発生時期
4月
 高知県でアサギマダラが見られはじめるのは4月下旬頃からになります。ただし、春はまだ調査が殆ど出来ておらず、確認されている数も非常に少ないのでマーキングは出来ていません。また、越冬幼虫が確認されている室戸や香南市、虚空蔵山、蟠蛇森でもいつ頃に発生するのか全く分からない状態なので、四国内での生態を解明する上でもこれらの調査が必要だと思われます。
5月
 5月になると沿海地から山地にかけて幅広く見られるようになりますが数は少なく、集結地は確認されていません。上旬から中旬には沿海地から標高500m以下の低山地にかけて、中旬以降には500m以上の山地でも見られるようになってきます。2006年の調査では室戸や高知市、早明浦ダム周辺、大豊町、中旬以降には横倉山や四国カルスト手前の林道沿いなどでマーキングがされていますが、いずれも数は少ないようです。
6月
 6月には石鎚山系や四国カルスト、鳥形山など高山でも見られるようになってきます。その他では大豊町の梶ヶ森周辺の標高500〜600mあたりや稲叢山周辺などでもマーキングされています。この時期はヨツバヒヨドリはまだ開花していませんが、枯れた葉っぱや茎に集まる様子が見られると思われます。
7月
 7月になれば見られるのはほとんどが標高1000m以上の高山になります。ヨツバヒヨドリが咲き始める頃には四国で羽化したと思われる新鮮な個体が大量に見られるようになってきます。中でも2006年に確認された寒風山と四国カルストにはある時期に集中的に集まるようです。特に寒風山は造林地の斜面が一面真っ白になるほどのヨツバヒヨドリが咲き、推定で数万頭のアサギマダラが集結していると思われます。現在は夏に寒風山でマーキングをする人数が少ないため調査が不十分なところもありますが、それでも2006年の標識数は地点別で最も多かった場所になっています。その他の場所では石鎚山などでもかなりの数が見られますが、徳島の一の森ヒュッテ近くのナンゴククガイソウの群生地ではものすごい集結が見られるとの情報も頂いています。
8月
 8月になると今まで集結していた寒風山や四国カルストで急に見られなくなり、他の場所に散らばって移動したと考えられます。高山ではヒヨドリバナが咲き始めるので、そこに集まることが多くなるようです。この時期に見られるのは剣山系の白髪山や石鎚山系では瓶ヶ森林道沿い、石鎚山の登山道沿いなど。石鎚山ではお盆の頃、土小屋周辺のノリウツギに群がっている様子を確認しています。また、室戸では真夏のこの時期でも数は少ないですが見られるようです。
9月
 9月にはいると夏に集結した個体が雲隠れするように急に姿が見られなくなります。
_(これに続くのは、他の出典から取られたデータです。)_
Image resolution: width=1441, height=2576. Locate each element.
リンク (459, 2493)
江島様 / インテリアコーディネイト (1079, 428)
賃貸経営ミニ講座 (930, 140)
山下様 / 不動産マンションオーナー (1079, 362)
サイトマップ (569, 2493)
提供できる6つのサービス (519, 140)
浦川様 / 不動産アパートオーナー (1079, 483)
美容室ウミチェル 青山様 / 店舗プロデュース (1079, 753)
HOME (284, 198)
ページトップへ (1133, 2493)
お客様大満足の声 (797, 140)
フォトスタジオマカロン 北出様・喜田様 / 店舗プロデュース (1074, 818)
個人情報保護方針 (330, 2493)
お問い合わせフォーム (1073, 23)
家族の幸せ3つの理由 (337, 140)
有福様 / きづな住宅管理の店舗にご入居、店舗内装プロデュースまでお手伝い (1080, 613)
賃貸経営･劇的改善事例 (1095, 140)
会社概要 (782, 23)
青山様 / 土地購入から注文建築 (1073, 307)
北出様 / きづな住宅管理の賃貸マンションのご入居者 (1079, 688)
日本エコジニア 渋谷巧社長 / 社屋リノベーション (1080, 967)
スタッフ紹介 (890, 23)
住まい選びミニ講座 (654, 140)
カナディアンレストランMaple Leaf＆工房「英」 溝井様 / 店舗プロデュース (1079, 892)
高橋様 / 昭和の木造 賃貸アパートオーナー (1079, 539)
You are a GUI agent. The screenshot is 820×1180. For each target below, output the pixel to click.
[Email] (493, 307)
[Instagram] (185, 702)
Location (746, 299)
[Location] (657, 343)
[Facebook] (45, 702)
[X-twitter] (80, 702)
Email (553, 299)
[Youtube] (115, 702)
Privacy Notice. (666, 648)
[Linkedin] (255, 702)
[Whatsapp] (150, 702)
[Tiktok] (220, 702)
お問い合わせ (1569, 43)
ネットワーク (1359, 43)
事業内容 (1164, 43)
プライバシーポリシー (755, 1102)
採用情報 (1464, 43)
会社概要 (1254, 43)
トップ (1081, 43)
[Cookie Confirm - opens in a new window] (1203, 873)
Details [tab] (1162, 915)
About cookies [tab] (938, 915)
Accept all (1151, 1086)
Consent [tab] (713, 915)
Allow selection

ヒヨドリバナが高山から徐々に標高の低い場所に移り、あちこちで咲くようになるからかもしれません。その中で現在分かっているのは白髪山や綱附森周辺の造林地で多く見られるようです。
10月
 10月は本州からの移動個体が続々と飛来してくるため、一年で最も多くマーキングできる時期になります。上旬は白髪山あたりでもかなりの数が見られますが、中旬になると秋葉山で集結が見られるようになり、再捕獲も多くなります。そして10月に最も多く集まるのは、2006年に発見された長者ガ森ではないかと思われます。発見されたのが下旬が近くなっていたのも関わらず、10月の数は室戸と変わらないほどの標識が出来ています。早い時期から調査が出来ていれば相当な数が見られると思うので、2007年以降は注目したい地域です。
11月
11月になると山地ではあまり見られなくなり、沿海地で最も多く見られる時期になります。室戸や足摺、大堂海岸などは全国的にも知られている集結地であり、多数のアサギマダラが見られます。中部では桂浜や横浪半島、野見半島で多く見られますが、これらの場所は年によって変動があり、2005年にはかなりの数が見られていたものが、2006年には少ししか見られませんでした。これは年によって花の開花状況などにより、多少のルート変動があるからかもしれません。
 12月はほとんどの場所で見られなくなりますが、室戸では中旬あたりまで少しは見られるようです。